- _Teks bacaan_:
▼▼▼
MAKASSAR – Kebijakan internal SMA Negeri 16 Makassar, yang menutupkan pagar sekolah bagi siswa-siswi yang terlambat masuk di sekolah tersebut dikeluhkan banyak orang tua/wali murid. Bahkan kebijakan yang dicetuskan oleh Kepala SMA Negeri 16 Makassar, Muh Yusuf dianggap sama sekali tidak mendidik siswa-siswinya.
Niat pihak sekolah ada benarnya, demi untuk membiasakan kedisiplinan para siswa di sekolah itu. Namun justru kebijakan yang tidak membiarkan siswa-siswi untuk masuk ke pekarangan sekolah sekali pun, justru dapat menjerumuskan anak-anak pada pergaulan negatif di luar sekolah.
Kebijakan Kepala SMAN 16 yang terletak di Jalan Ammanagappa Makassar ini yakni dengan tidak membiarkan siswa-siswi datang ke sekolah melewati waktu yang ditentukan pada pukul 07.15. Jika seorang siswa tiba di depan sekolah lewat dari jam yang ditentukan, maka para siswa sudah tidak diperkenankan melewati pintu pagar sekolah, yang dijaga ketat oleh petugas sekuriti.
Syamsul, seorang wali murid di sekolah itu merasa kesal. Persoalannya, petugas sekuriti menutup pintu pagar sekolah rapat-rapat. Padahal anaknya, yang duduk di kelas XI IPA, harus mengikuti ujian praktikum laboratorium IPA.
Orang tua wali siswa yang mengaku tinggal di Perumahan Bumi Tamalanrea Permai (BTP) Makassar ini menuding kebijakan sekolah tidak manusiawi. Apalagi, dia merasa sudah terburu-buru mengantar anaknya ke sekolah di tengah hujan deras pagi kemarin, Jumat (3/2/2017). Ternyata dia tiba di sekolah sudah menunjukkan pukul 07.20 Wita.
Mengetahui pintu pagar sekolah sudah ditutup rapat, anaknya terlihat begitu sedih. Dari rona mata anak itu, terlihat sembab. Tidak lama kemudian, anak tersebut, meneteskan air matanya.
“Bagaimanami ini, Pak ? Ujian praktek IPA-ka, pengambilan nilai. Usahakanki dulu minta tolong sama Pak Syam (Petugas sekuriti-red),” pinta anaknya.
▲▲▲
- _Instruksi Anda_:
Tolong salin sebagian berita tentang SMA Negeri 16 Makassar di atas, mulai dari kata-kata "Niat pihak sekolah" dan berhenti setelah "oleh petugas sekuriti.".

- _Potongan data_:
▼▼▼
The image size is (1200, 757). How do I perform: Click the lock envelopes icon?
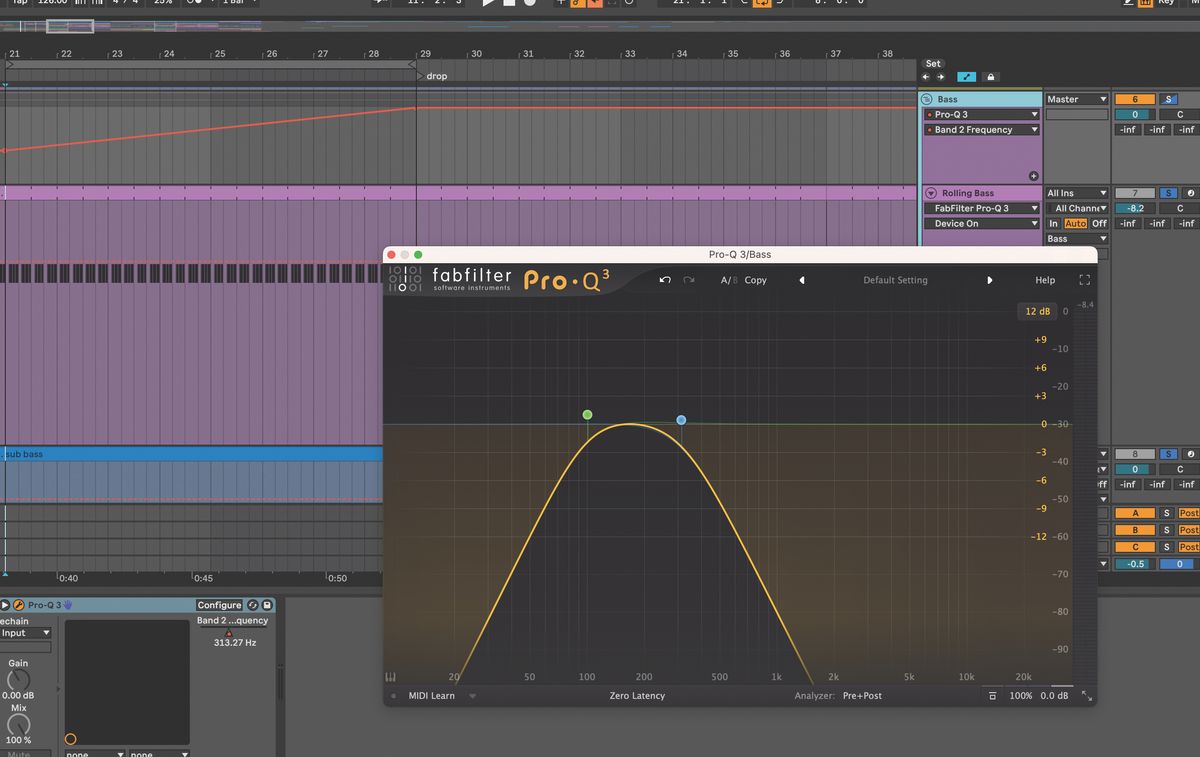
▲▲▲
- _Hasil di bawah_:
Niat pihak sekolah ada benarnya, demi untuk membiasakan kedisiplinan para siswa di sekolah itu. Namun justru kebijakan yang tidak membiarkan siswa-siswi untuk masuk ke pekarangan sekolah sekali pun, justru dapat menjerumuskan anak-anak pada pergaulan negatif di luar sekolah.
Kebijakan Kepala SMAN 16 yang terletak di Jalan Ammanagappa Makassar ini yakni dengan tidak membiarkan siswa-siswi datang ke sekolah melewati waktu yang ditentukan pada pukul 07.15. Jika seorang siswa tiba di depan sekolah lewat dari jam yang ditentukan, maka para siswa sudah tidak diperkenankan melewati pintu pagar sekolah, yang dijaga ketat oleh petugas sekuriti.